The types of risk in fixed income funds are many: interest rate/volatility risk, credit risk, counterparty risk, concentration risk, liquidity risk, etc. But the two major risks, going by the history of fixed income funds, are market/interest rate and credit risks. There are mitigants for all types of risk, and there are two types of mitigants for these. They may sound simplistic, but are effective.

Let’s start with volatility or market risk. There is a one-to-one correspondence between the maturity or duration of the bond/bond fund and market risk: higher the duration, higher the risk. This is not the case in other asset classes like equity/commodities, as there is no defined maturity. What if you just reduce the duration in your portfolio to reduce volatility risk? In mutual fund parlance, if you stick to short duration funds as against long duration funds, what is the downside? Let us look at long period data. A study undertaken by CRISIL-AMFI, over a period of 2001 to 2018, shows that the return from short-term debt funds over this period is 7.63% CAGR i.e. annualised, per year. Over the same period, income funds yielded a return of 7.81% CAGR. The additional return for taking higher volatility risk is only 0.18% or 18 basis points per year, which is not significant. The return from gilt funds, which have even longer duration, is 8.08% CAGR over the same period. There is a reward for higher volatility risk in gilt funds, but again, not huge.

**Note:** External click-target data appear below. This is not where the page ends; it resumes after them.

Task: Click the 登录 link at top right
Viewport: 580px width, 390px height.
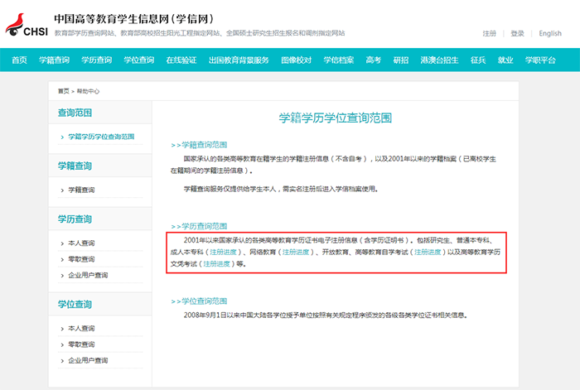Action: click(x=517, y=34)
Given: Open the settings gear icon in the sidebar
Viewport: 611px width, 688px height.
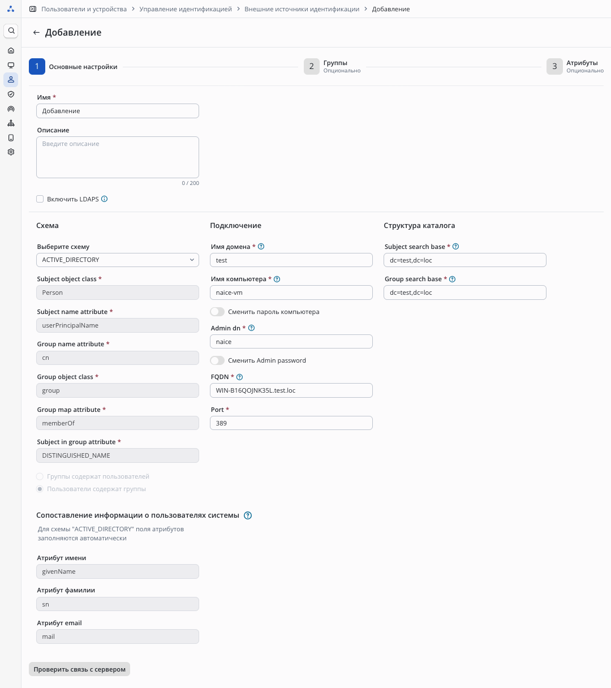Looking at the screenshot, I should tap(11, 152).
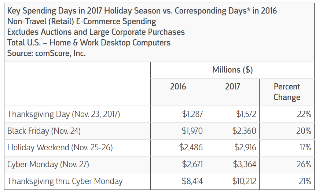319x195 pixels.
Task: Click the $10,212 total for 2017
Action: (244, 181)
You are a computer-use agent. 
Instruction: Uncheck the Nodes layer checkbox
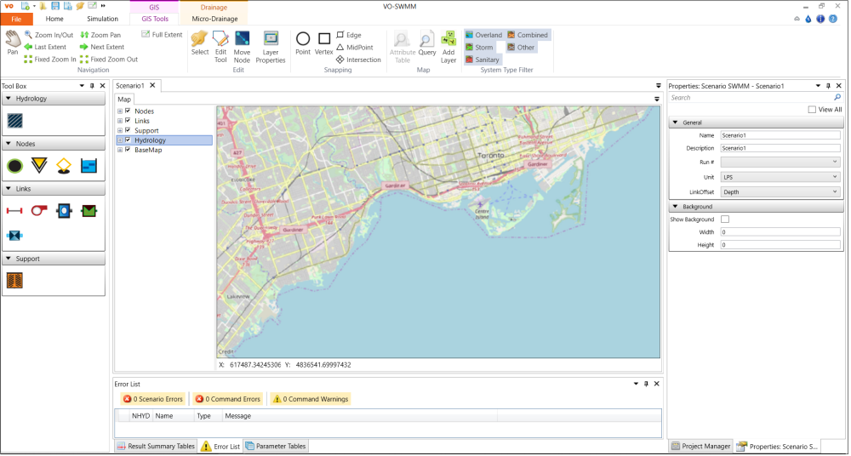tap(128, 111)
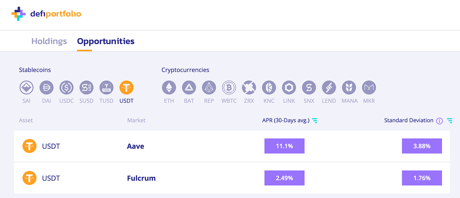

Net-net, if you stuck to short-term debt funds, the “downside” i.e. relatively lower returns would not have been significant. Hence, if you chose short-duration over long-duration funds, over an observation period of 17 years, you wouldn’t have lost much. The usual approach to volatility is reducing portfolio duration when yields are rising and vice-versa, either you do it in your portfolio or the fund manager does it in a professionally managed portfolio. Without taking away anything from the conventional approach, if you decide to avoid long duration, though you would earn less in times of market rally, over a long period you would not lose much.

The other major risk is credit risk. The approach to controlling credit risk is performing due diligence before taking exposure to a security and tracking the issuer post exposure, till maturity. The importance of due diligence for tackling credit risk will always remain sacrosanct. However, one simplistic but effective approach to tackling credit risk is to limit the exposure to one particular instrument or issuer. That is, distribute the portfolio well so that the credit risk emanating from one issuer is only as much. Though diversification is not a new concept, what we are discussing here is not distributing a debt fund portfolio to 10 or 15 instruments, but many more.

One fundamental difference between an equity fund portfolio and a debt fund portfolio is that in equities, most of the returns come from price appreciation, dividend yield being as low as, say, 2%. In fixed income, most of the returns come from accrual and a relatively smaller component comes from price appreciation. That being the case, whether the accrual is coming from instrument A or instrument B does not make as much of a difference. In other words, an equity portfolio can be over-diversified because in that case the benefit of price appreciation from that stock is being limited. However, in debt, the portfolio cannot be over-diversified as contribution of price appreciation to overall returns is anyway on the lower side.

The counter-arguments against wide diversification in debt funds could be that it questions the conviction level of the fund manager on the exposures being taken and it increases the incidence of tracking. However, if the risk is being contained, the damage on account of a relatively lighter due diligence and tracking (due to limitations of team size) is being limited to that extent.

Net-net, investors may consider remaining at the shorter end of the maturity curve, say, 3-year maturity against 10-year maturity, so that the volatility risk is that much lower. Returns will be lower in bullish market phases because long bond funds (gilt and long duration) will outperform, but over a long period of time, the differential tends to even out, as discussed earlier. From the credit risk control perspective, the wider the portfolio is spread out, the better, apart from the due diligence rigours of the fund manager.

Equity has a higher risk-return profile than debt i.e. expected returns and potential volatility are higher. As long as you have allocation to equity in your portfolio, that component anyway carries an elevated risk-return profile than the relatively riskier part of debt investments.